In 1933 he seemed to have fully recovered, and enjoyed his best season, making 2154 runs at 43.95, including eight hundreds. There was, however, one incident that hinted all was not well.
In June, Nichol had travelled to Leyton for Worcestershire's match against Essex. He made a duck on the Saturday and on Sunday evening he collapsed at Stratford station and took no further part in the game. He returned home and it was reported he was suffering from heart palpitations. He sat out the next fixture but returned after that with no noticeable side effects.
He started 1934 badly, making only 57 runs in his first five innings. After scoring 4 in his only knock as Worcestershire started their Championship campaign with a win, he travelled to Chelmsford for the Whitsun Bank Holiday match against Essex starting on May 19.
On the first day - a Saturday - Essex scored 367 for 6. With the Sunday a rest day, the players remained in the Saracen's Head Hotel but went their own way during the day. After a quiet morning, Nichol played golf with team-mates in the afternoon. They returned in the evening and spent a few hours in the hotel bar before heading to bed. Team-mates reported Nichol to be in good spirits and he went up to his room at around 11.30pm. About an hour later he went to see Harold Gibbons, Worcestershire's opening batsman, to cadge a cigarette.
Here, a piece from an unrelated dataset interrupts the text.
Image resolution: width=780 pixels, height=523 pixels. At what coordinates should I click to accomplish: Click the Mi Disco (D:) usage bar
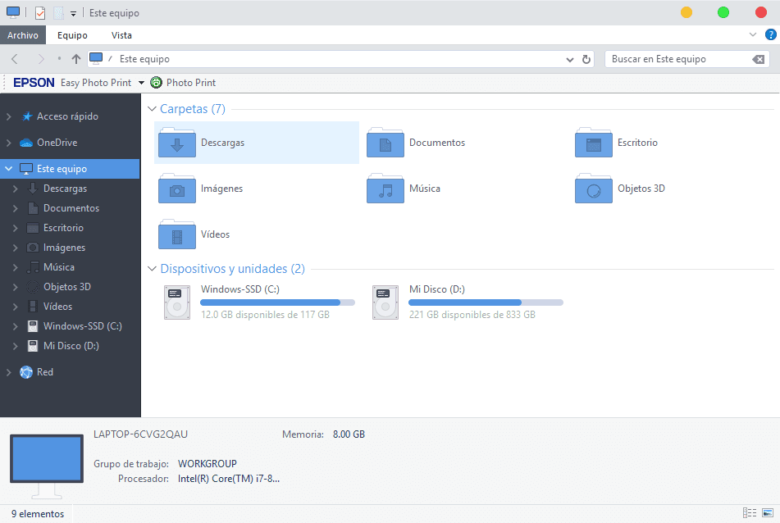(486, 302)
When Nichol did not make breakfast the next day, at around 9am Syd Martin was sent to his room, where Nichol was discovered dead in his bed. Martin later told the coroner that Nichol was wearing only his shirt and that, as he had pyjamas with him, he assumed he had laid on the bed to read before finally undressing.
After a doctor was called to confirm what they knew already, the team headed to the ground, where the news was broken to the Essex players. Being a Bank Holiday, Chelmsford was full but the start was delayed for half an hour before it was decided to play on. Initially the crowd were bemused by the delay but word slowly spread. Flags were lowered to half-mast and everyone stood for a two-minute silence at the end of the first over.
The scorecard printers were faced with the problem of how to show Nichol. The decision was made to print a black line above and below his name.
On the Tuesday several newspapers alleged Nichol had been engaging in what was described as "horseplay" on the Sunday evening, wrestling team-mates and generally mucking about. This was strenuously denied by team-mates, who told the coroner at the inquest such claims were "disgusting". The coroner agreed, saying that "to suggest [Nichol's death] was associated with what has been suggested makes it particularly more painful and the suggestion is one to which there is no foundation whatsoever".
Asked what happened by the coroner, Gibbons said the players, including their captain, the Nawab of Pataudi Sr, spent the evening in the bar talking. "Maurice sat on his bag and did not get off until we left. We simply laughed and enjoyed what was said."
But he did also reveal that it was common knowledge Nichol had a weak heart "and he suffered from frequent palpitations after any exertion".
That was borne out by the conclusion of the inquest, which decided that Nichol could have died at any time. "I have never seen a larger heart," said the doctor who carried out the post mortem. "It was unbelievable he lived so long… a man in first-class cricket with a heart like that." The coroner then returned a verdict that death was due to cardiac failure, following pneumonia.
Three days later Nichol's body was taken home to Heston in County Durham, where hundreds lined the streets as the funeral cortege passed. Among the mourners was his fiancée, who he was due to marry at the end of the summer. The coffin was carried by five of his old Durham team-mates along with the county scorer. None of his Worcestershire team-mates were able to attend, as the county was playing Glamorgan.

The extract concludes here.